Step 11 of 12: Meditation

God comes to us disguised as our life.

--Paula D'Arcy

Step 11: We sought through prayer and meditation to improve our conscious contact with God, as we understand God, praying only for knowledge of God's will for us and the power to carry that out.

If we have conscientiously worked through Steps 1-10, we will have made significant strides toward recalibrating the thinking that has caused our addictive and compulsive behavior. By surrendering and trusting God to help us change our behavior, we improve our capacity to think clearly, energizing a spiritual desire to understand God even more. This deeper understanding further impacts our behavior and our thinking, bringing this healthy circle back around, so it can happen again.

It's amazing that in Alcoholics Anonymous, the first 12 Step program, Bill Wilson and Bob Smith used the uncommon word "meditation" in the 1930's, a time when most would have considered its practice limited to Eastern religions. It's likely that they're not including here many of the King James Version prayers we've often heard in public worship. Wilson and Smith are referring more to listening than talking, more "help" or "thanks" than "I want"--the real deal, not the show.

There are practical considerations, too. Meditation, practiced over time, can help rewire our brain so that we can bypass self-centered and compulsive patterns of thinking. By developing and consistently using these new, alternative, healthy ways of thinking, the old, destructive patterns can atrophy through the process that neuroscientists call neuroplasticity. This rewiring process takes time, for often we have to overcome years of unhealthy default responses to triggers. These triggers can be certain people, places, or behaviors from the past that we will continue to encounter in our life.

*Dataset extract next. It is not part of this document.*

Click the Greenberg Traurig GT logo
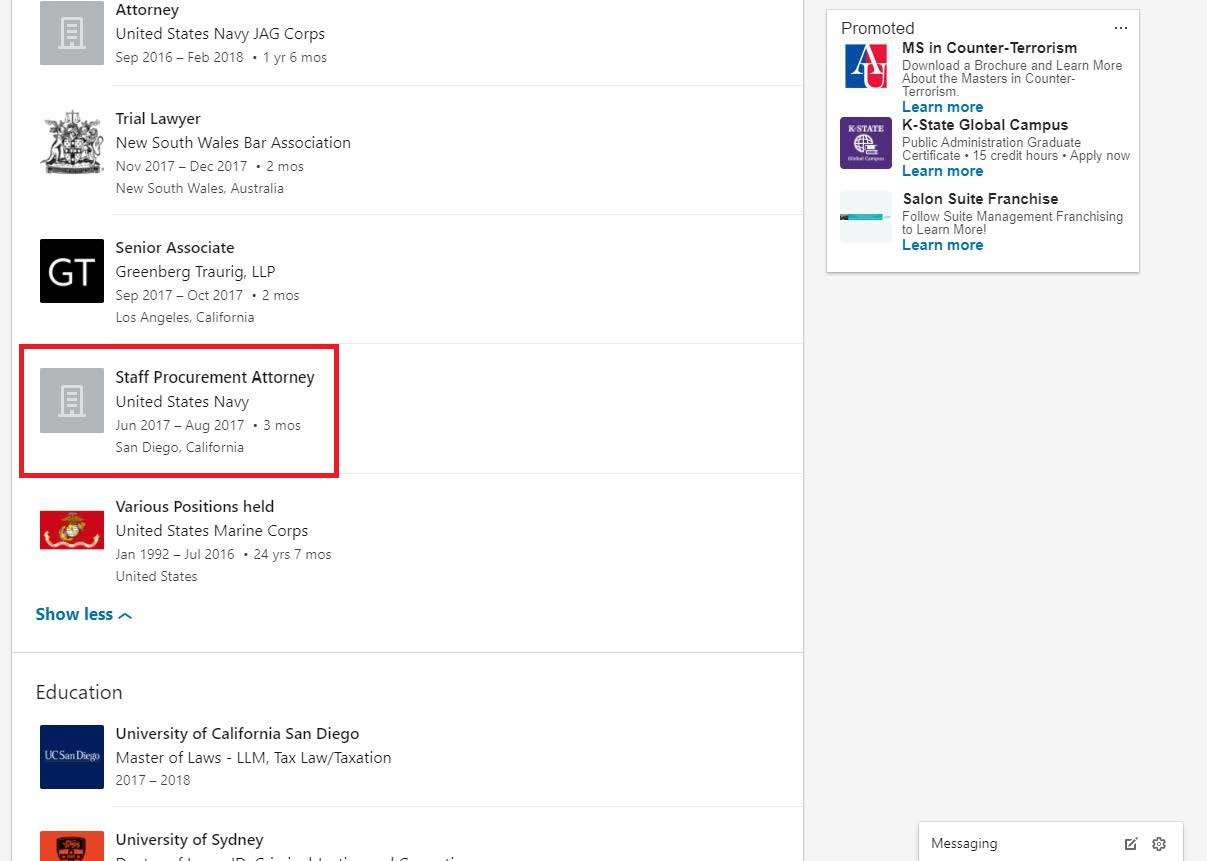Image resolution: width=1207 pixels, height=861 pixels. point(72,271)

If we can alter our way of thinking, we will not only experience God in a deeper way, we'll also see ourselves and life differently. To paraphrase Thich Nhat Hanh, often life comes at us in waves. When we only see the waves, we miss the water. Meditation can help us be mindful so that we can touch the water. Once we can touch the water, we are no longer afraid of the wave. We're no longer concerned about the beginning and the end of the wave, or its height or undertow. We can let go of those fearful ideas because we've touched the water.